The study conducted by Ariani et al. (101) did not identify any association between OPTN mutations and glaucoma in 53 studied subjects. Study of OPTN variants by Yao et al. (89) in 94 POAG, 48 NTG, and 77 control subjects identified I407T and L211L exclusively in the POAG cases. OPTN-T34T was found with a significantly higher frequency in POAG than NTG and controls. Frequency of OPTN IVS8 + 20G>A in POAG and NTG subjects was significantly higher than controls.

As it is evident from these studies, there is an extensive variation in the frequency and type of DNA alterations that have been identified by different investigators from various parts of the world. Although these studies confirm the role of OPTN mainly in the NTG patients, it is less likely that OPTN mutations play a major role in the etiology of other forms of glaucoma. In addition to the 15 amino acid mutations that have been exclusively observed in the glaucoma patients, a number of other synonymous

and non-synonymous as well as intronic variations have been reported in much higher frequencies in the glaucoma patients as compared to the normal control subjects. Although it is likely that such variations are true polymorphisms that are due to natural selection of allele frequencies in their respective populations, it is equally likely that these variations may play a silent role in the etiology of glaucoma. As a number of such variations may disrupt potential DNA–DNA or DNA–protein interaction of OPTN, one should consider that such variations might either have a direct effect or, at least, act as a modifying risk factor for these glaucomas. Therefore, the potential role of such distorted DNA alterations and their contribution to the glaucoma phenotype still require further investigation.

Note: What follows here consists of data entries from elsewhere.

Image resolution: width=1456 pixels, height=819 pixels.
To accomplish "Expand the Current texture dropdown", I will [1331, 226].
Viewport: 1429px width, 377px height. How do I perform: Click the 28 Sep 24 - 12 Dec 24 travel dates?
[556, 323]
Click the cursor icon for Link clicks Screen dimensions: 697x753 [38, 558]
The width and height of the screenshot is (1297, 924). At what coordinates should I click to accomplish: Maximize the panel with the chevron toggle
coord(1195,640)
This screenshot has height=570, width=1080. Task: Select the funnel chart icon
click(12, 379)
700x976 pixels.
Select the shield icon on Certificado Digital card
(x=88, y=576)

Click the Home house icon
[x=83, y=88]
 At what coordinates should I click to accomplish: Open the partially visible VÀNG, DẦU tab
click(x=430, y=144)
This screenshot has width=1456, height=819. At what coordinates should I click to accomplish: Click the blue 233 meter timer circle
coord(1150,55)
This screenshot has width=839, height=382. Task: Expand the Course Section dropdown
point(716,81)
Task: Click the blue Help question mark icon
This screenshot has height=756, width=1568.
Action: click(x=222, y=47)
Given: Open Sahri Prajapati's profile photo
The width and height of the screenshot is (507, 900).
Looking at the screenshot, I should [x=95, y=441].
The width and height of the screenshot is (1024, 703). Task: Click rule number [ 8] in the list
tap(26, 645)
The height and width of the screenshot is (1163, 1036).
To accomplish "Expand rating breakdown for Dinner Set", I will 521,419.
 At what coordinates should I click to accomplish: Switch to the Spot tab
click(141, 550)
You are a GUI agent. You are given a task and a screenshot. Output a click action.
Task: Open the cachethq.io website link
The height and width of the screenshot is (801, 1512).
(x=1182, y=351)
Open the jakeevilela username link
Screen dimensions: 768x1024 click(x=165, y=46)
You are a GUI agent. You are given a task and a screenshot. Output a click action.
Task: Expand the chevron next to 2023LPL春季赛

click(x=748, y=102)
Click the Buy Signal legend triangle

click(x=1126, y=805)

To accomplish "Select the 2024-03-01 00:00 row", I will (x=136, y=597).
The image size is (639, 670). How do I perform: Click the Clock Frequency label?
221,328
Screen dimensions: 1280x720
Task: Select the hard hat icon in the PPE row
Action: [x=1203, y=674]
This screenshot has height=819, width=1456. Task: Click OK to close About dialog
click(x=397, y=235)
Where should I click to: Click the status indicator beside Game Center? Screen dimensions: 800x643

In summary, OPTN mutations are now generally considered to be involved in the etiology of familial forms of NTG, with little contribution to classical forms of highpressure POAG. However, recently obtained data suggest that OPTN cellular function and its biological contribution and known interaction with many other important proteins may provide a significant opportunity for better understanding of the role of this gene in the etiology of not only glaucoma but also in other neurodegenerative conditions, such as Huntington’s disease and sensorineural deafness.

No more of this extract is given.